## Begin SOURCE DOCUMENT

Gaerea’s new album is out. Before its release, I had the opportunity to talk with the band’s mainman.
Hello and first of all, thank you for your time. Do you mind introduce yourself and the band with your own words for someone who doesn’t know you please?
Gaerea: Gaerea is a Post/Cathartic Black Metal project emerging from Portugal. We were formed in mid 2016, released our first debut EP in that same year and began live activity in early 2017. In 2018 we released our first Full Length Album Unsettling Whispers via Transcending Obscurity Records and we began a long and vast European/Asian raid that lasted for about two years. We are currently about to release our second full length album Limbo in less than 10 days via Season of Mist and right after that we plan to spend as much time as we possibly can promoting this record all around the world.
Gaerea was born in 2016, and had since the very beginning a strong visual identity. What did motivate you to create such a concept?

## End SOURCE DOCUMENT
## Begin INFORMATION SUPPLIED

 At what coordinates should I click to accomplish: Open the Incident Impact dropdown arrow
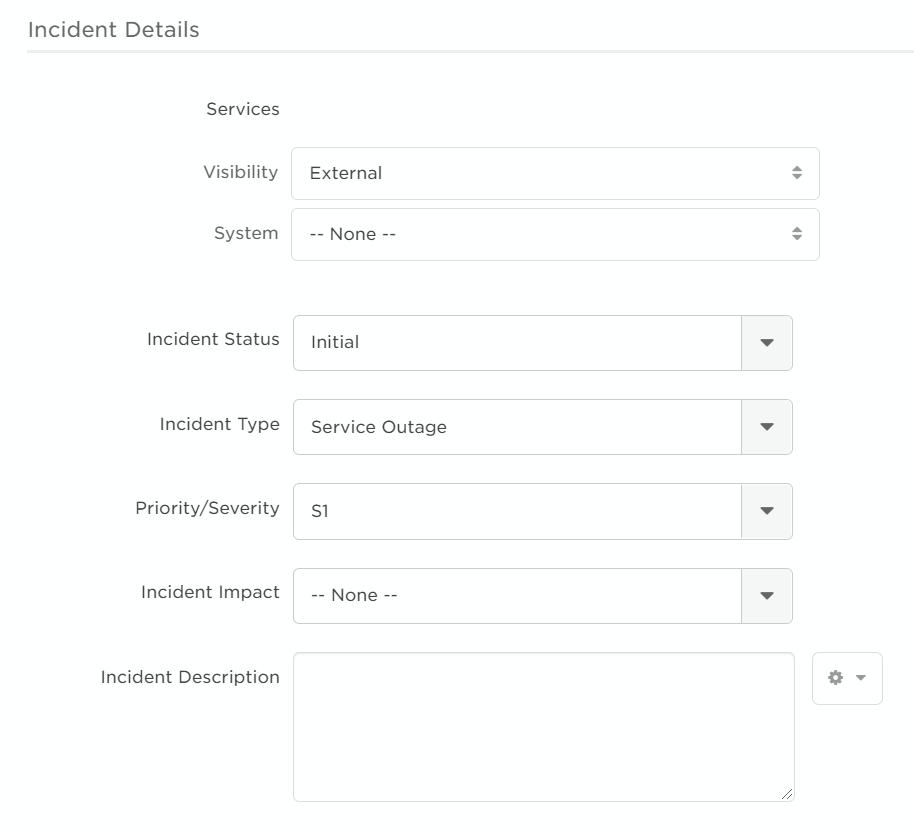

## End INFORMATION SUPPLIED

WORK TO COMPLETE =
[1] According to the Gaerea interview, which label is releasing the album Limbo?
[2] Extend the Gaerea interview by writing on from its final line.

EXERCISE RESPONSES =
[1] Season of Mist

[2]
Gaerea: I’m a visual artist myself for over 5 or 6 years now and I think that brutally influences me as the visual catalizer of this band. None of our albums ever written was created out of just music influences. I can’t specify or explain the inner urge to expose my inner thoughts throughout this band in the first place but I do recall the first EP being some sort of “manifesto” to me. Something I had to let out of my mind in some way. Today I am very glad I did it in such an organic and truthful way.
Limbo, your second album, is about to be released. How much time did it take to record it? Do you feel confident about its release? Do you already have some feedback?
Gaerea: It took us one week and a half to fully record it actually. We tend to record very fast while in the studio because we prepare the songs very well, we know what we want to sound like and our work relation with our producer is the best one could ask for. We feel very confident about this record and I would be cynical if I said otherwise. It’s truly Gaerea’s natural growth sound, lyric and concept wise and the reaction to the already released songs has been overwhelming. We know how much we worked for this moment and every bit of recognition fills our hearts without spoiling our strategy and goals. There is still so much to be done. So much to accomplish.
How was the composition process for this album? Was it different from the last one? Did the collaboration with Season of Mist change anything in your work?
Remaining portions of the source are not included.